Reactions: childishkillah
I am sick of living in a world that constantly rejects me. I am sick of this loneliness, this separation from society. The feeling is always there, I can distract myself momentarily but then my grim reality comes flooding back to me. I could cope and cope and cope but nothing will ever change. I look back on the times where I did have friends and a girlfriend and I want to be blinded by nostalgia but I can’t. I was always being used for something. Nobody ever wanted me for me. I’ve been a reject since birth. It doesn't matter how much money I make, my clothes do not matter, my looks do not matter. Nothing I do fucking matters. Everything good I’ve ever had I lost. And everything good I had was an illusion. Every relationship/friendship I’ve been in, I was always blinded by the fact that somebody actually liked me enough to talk to me, but then the illusion would reveal itself to me, and I was always left feeling empty and dissatisfied. The emptiness has grown to full blown hatred and despair. I have no hope for my future, who cares if I am alive? I have nobody. Nobody would blink if I died, the world will still keep spinning and people wouldn’t have a care. Whats the point to life if I can’t connect? If i cant enjoy life with another human being? What is the point?

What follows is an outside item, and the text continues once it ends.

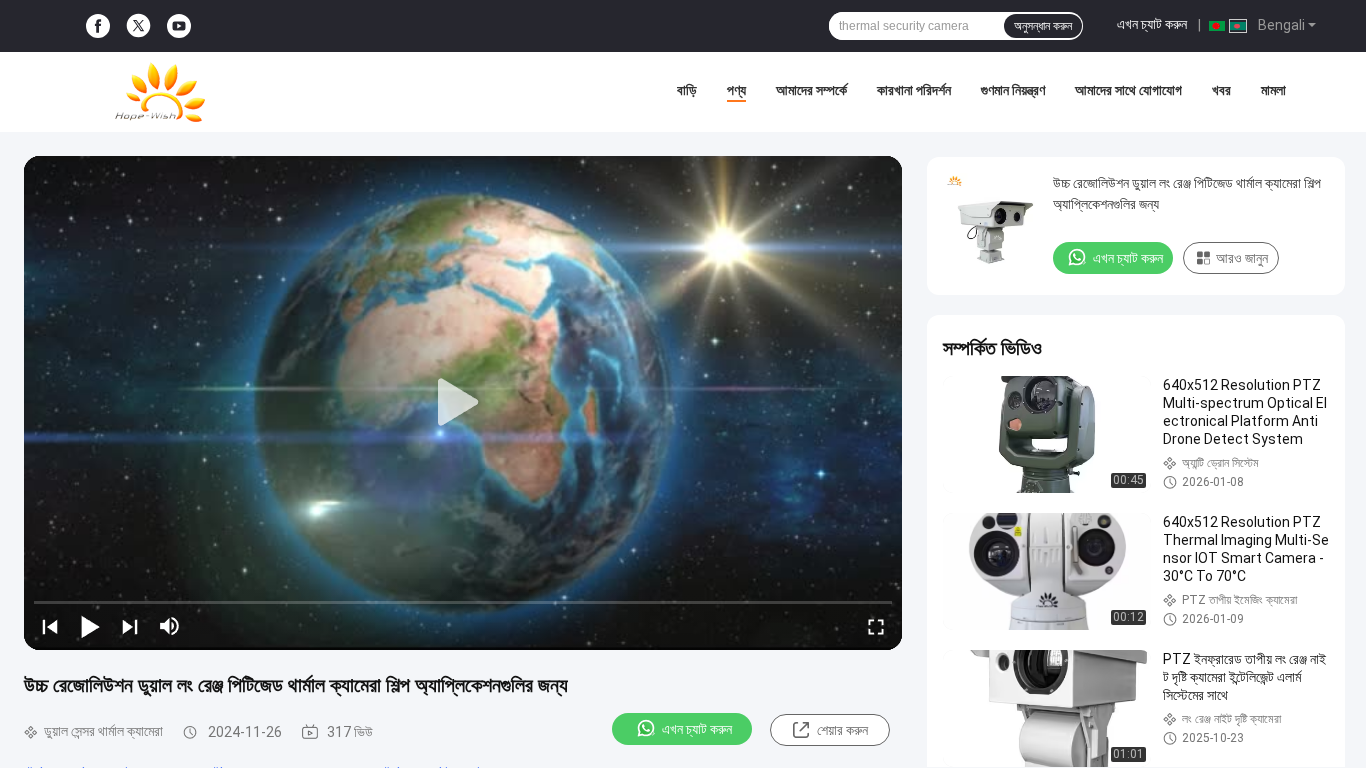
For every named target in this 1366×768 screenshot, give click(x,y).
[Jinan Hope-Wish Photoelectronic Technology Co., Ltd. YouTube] (179, 26)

I have no purpose in life, I have no drive to improve anymore, all that I do means nothing. Everything good always goes away, I can never be content within this world. And I will never be enough for anyone. I no longer wish to live in a world that rejects me. I plan to die.
Preaching to the choir bro, everyday I begin to hate this world even more
 
the year of retaliation
Yes bro it’s time for revenge on this cruel twisted fucked up society bro it’s not the thousands of hours of furry porn rotting your brain
 
niggas say this every fucking year and day. leave nigga you provide nothing for this planet.